Diffie expected that cloud computing, which "promoted much better security at the level of practice", was largely driven by economic factors - chief among which was reducing risk to venture capitalists.

He was convinced that cloud computing would become widespread, leading to a surge in startups, but he questioned the altruism of its leading proponent, Google.

"They won't sell you the program but they will run the program for you," Diffie said.

"If you had access to the Google stream, you could see what everyone was asking Google for, what they're currently interested in.

"We are putting a tremendous amount of faith in (Google founders) Larry (Page) and Sergey (Brin) and the claim that they aren't doing anything evil."

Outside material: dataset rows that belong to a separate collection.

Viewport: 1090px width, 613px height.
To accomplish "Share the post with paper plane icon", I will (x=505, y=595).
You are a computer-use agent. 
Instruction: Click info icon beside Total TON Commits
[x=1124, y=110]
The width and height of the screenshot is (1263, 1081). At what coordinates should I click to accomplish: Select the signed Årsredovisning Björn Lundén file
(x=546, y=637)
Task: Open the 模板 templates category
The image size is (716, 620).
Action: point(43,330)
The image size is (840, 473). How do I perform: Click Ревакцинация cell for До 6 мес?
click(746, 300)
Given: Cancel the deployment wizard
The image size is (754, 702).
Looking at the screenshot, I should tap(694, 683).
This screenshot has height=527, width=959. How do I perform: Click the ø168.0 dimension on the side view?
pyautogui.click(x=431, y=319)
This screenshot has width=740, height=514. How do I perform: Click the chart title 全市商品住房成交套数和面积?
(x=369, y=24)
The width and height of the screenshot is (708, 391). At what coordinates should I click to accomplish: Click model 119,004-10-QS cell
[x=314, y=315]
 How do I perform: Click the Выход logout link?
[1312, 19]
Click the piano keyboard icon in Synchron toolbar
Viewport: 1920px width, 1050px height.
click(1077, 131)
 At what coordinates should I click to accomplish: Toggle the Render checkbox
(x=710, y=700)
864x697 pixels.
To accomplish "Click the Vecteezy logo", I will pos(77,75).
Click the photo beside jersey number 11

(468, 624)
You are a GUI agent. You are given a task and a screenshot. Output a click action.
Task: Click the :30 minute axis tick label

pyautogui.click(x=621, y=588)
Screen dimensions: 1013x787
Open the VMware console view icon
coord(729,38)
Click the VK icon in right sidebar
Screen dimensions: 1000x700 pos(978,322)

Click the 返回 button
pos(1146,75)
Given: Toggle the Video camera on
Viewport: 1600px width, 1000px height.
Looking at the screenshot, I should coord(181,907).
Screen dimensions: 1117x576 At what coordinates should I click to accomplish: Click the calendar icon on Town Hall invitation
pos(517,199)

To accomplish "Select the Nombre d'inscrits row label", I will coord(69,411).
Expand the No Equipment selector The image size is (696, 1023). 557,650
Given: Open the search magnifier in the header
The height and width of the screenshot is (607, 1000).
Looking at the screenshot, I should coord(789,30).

The return of closed and proprietary systems running in the cloud concerned Diffie.

"I believe you're going to get a lot of startups that lead to successful companies and - this is the point I don't like - things that are based very much in proprietary computing.

"Above the GPL (a free software licence), everything Google does is a trade secret. There wil be a great opening for people to run trade secret algorithms on top of other people's (infrastructure)."